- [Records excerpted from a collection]
***

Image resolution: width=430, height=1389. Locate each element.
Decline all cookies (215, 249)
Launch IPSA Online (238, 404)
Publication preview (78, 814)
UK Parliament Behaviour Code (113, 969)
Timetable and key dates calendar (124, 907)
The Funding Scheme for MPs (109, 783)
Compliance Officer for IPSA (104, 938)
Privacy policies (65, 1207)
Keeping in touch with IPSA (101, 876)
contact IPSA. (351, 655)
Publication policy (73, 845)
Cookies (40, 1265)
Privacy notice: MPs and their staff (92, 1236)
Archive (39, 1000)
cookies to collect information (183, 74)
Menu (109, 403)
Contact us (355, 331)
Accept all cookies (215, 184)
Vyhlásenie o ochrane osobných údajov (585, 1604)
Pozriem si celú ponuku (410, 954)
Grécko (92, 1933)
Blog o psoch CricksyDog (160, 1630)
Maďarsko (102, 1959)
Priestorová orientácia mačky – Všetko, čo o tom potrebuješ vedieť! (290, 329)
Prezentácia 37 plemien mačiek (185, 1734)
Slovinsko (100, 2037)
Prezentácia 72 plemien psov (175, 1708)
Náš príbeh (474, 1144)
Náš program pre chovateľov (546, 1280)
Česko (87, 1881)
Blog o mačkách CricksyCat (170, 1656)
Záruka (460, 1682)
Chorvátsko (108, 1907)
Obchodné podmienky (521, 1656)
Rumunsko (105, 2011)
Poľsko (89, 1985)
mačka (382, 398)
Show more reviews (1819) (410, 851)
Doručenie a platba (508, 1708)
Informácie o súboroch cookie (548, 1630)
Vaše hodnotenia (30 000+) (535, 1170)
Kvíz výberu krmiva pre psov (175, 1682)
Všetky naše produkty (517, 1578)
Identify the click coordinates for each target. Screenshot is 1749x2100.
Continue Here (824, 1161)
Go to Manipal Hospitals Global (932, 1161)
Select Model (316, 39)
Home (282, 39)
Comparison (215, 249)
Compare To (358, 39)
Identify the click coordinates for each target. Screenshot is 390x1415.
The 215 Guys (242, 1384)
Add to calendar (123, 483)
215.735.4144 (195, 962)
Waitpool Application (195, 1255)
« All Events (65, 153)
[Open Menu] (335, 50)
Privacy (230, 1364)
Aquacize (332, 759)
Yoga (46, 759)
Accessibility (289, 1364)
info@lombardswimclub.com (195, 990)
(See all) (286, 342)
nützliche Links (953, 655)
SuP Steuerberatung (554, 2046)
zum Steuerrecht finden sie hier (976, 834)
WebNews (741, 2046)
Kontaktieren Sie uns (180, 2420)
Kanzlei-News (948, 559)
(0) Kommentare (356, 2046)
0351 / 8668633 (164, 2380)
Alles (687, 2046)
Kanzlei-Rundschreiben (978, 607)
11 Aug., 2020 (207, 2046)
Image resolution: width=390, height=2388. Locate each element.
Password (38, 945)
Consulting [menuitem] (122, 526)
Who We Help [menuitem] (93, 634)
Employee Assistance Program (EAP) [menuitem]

***

- [Assignment] Reproduce, character for character, only the lines of the preceding data that start at the line with "Contact us (355, 331)" and end at the line with "Password (38, 945)", both included.

- [Response]
Contact us (355, 331)
Accept all cookies (215, 184)
Vyhlásenie o ochrane osobných údajov (585, 1604)
Pozriem si celú ponuku (410, 954)
Grécko (92, 1933)
Blog o psoch CricksyDog (160, 1630)
Maďarsko (102, 1959)
Priestorová orientácia mačky – Všetko, čo o tom potrebuješ vedieť! (290, 329)
Prezentácia 37 plemien mačiek (185, 1734)
Slovinsko (100, 2037)
Prezentácia 72 plemien psov (175, 1708)
Náš príbeh (474, 1144)
Náš program pre chovateľov (546, 1280)
Česko (87, 1881)
Blog o mačkách CricksyCat (170, 1656)
Záruka (460, 1682)
Chorvátsko (108, 1907)
Obchodné podmienky (521, 1656)
Rumunsko (105, 2011)
Poľsko (89, 1985)
mačka (382, 398)
Show more reviews (1819) (410, 851)
Doručenie a platba (508, 1708)
Informácie o súboroch cookie (548, 1630)
Vaše hodnotenia (30 000+) (535, 1170)
Kvíz výberu krmiva pre psov (175, 1682)
Všetky naše produkty (517, 1578)
Identify the click coordinates for each target. Screenshot is 1749x2100.
Continue Here (824, 1161)
Go to Manipal Hospitals Global (932, 1161)
Select Model (316, 39)
Home (282, 39)
Comparison (215, 249)
Compare To (358, 39)
Identify the click coordinates for each target. Screenshot is 390x1415.
The 215 Guys (242, 1384)
Add to calendar (123, 483)
215.735.4144 (195, 962)
Waitpool Application (195, 1255)
« All Events (65, 153)
[Open Menu] (335, 50)
Privacy (230, 1364)
Aquacize (332, 759)
Yoga (46, 759)
Accessibility (289, 1364)
info@lombardswimclub.com (195, 990)
(See all) (286, 342)
nützliche Links (953, 655)
SuP Steuerberatung (554, 2046)
zum Steuerrecht finden sie hier (976, 834)
WebNews (741, 2046)
Kontaktieren Sie uns (180, 2420)
Kanzlei-News (948, 559)
(0) Kommentare (356, 2046)
0351 / 8668633 (164, 2380)
Alles (687, 2046)
Kanzlei-Rundschreiben (978, 607)
11 Aug., 2020 (207, 2046)
Image resolution: width=390, height=2388. Locate each element.
Password (38, 945)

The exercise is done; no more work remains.